[RECORD SET]:
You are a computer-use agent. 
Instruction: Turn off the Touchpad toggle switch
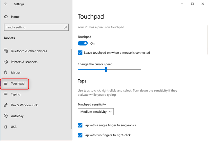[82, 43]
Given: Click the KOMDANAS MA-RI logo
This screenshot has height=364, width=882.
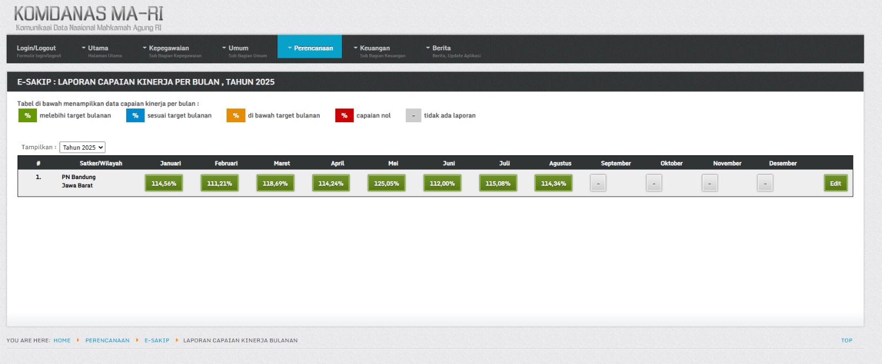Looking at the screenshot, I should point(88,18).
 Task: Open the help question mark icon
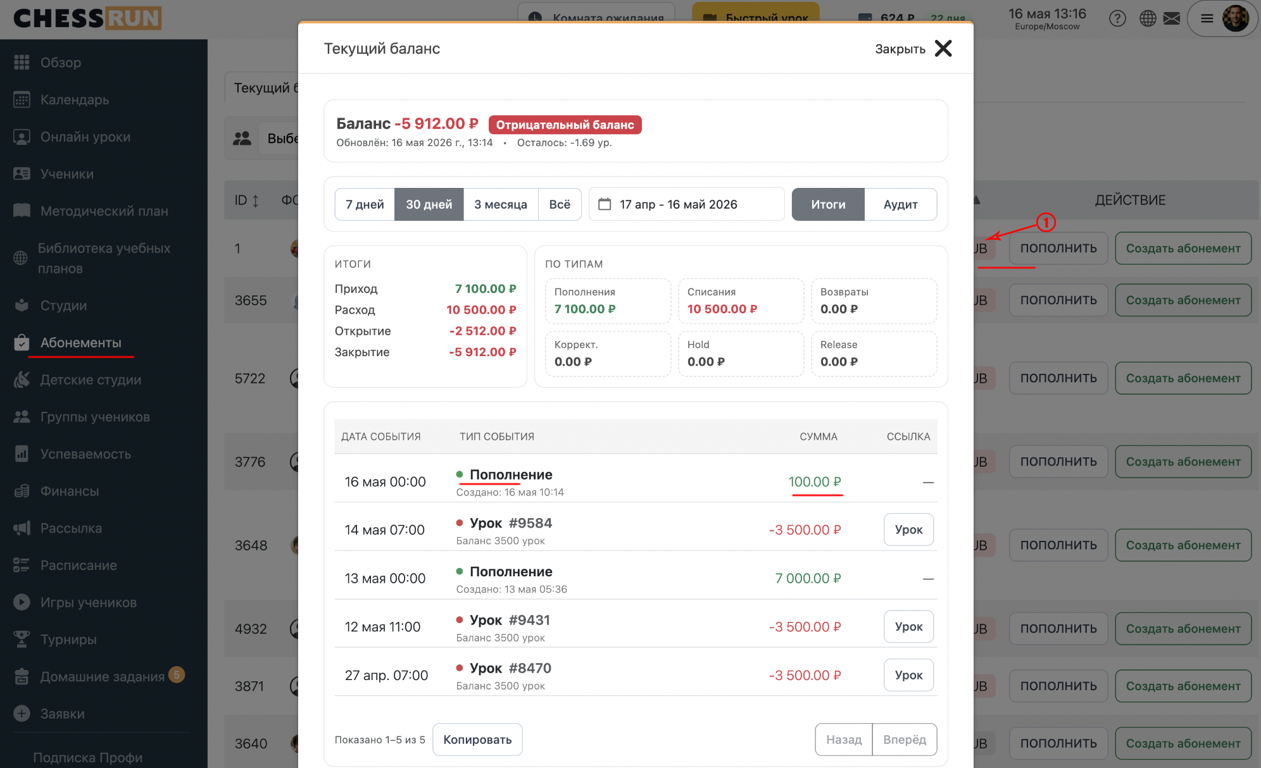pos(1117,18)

==

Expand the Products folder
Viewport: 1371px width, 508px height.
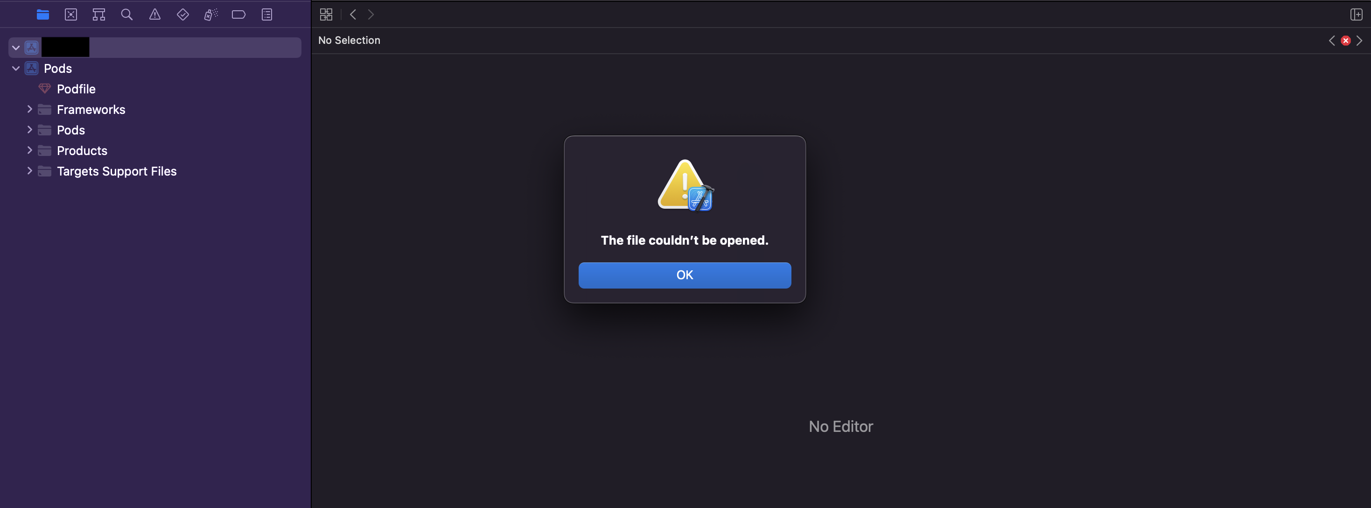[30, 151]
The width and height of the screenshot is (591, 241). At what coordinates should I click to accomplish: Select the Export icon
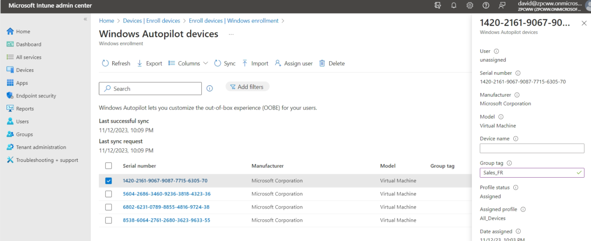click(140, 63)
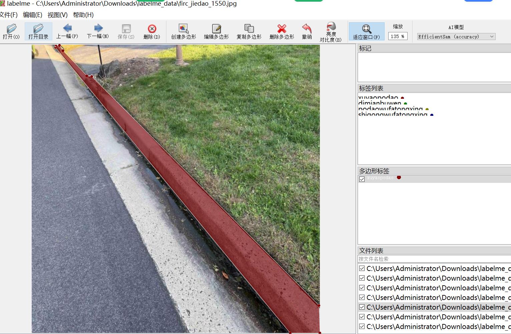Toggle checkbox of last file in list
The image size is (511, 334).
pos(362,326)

[INSTRUCTIONS TO FOLLOW]: Copy out the lines verbatim, from the one containing "You are a computer-use agent." through the one containing "pos(1117,18)", with both of those lines included. Leave the pictures out.

[ANSWER TO THE PROBLEM]:
You are a computer-use agent. 
Instruction: Turn off the Touchpad toggle switch
[82, 43]
Given: Click the KOMDANAS MA-RI logo
This screenshot has height=364, width=882.
Looking at the screenshot, I should point(88,18).
 Task: Open the help question mark icon
pos(1117,18)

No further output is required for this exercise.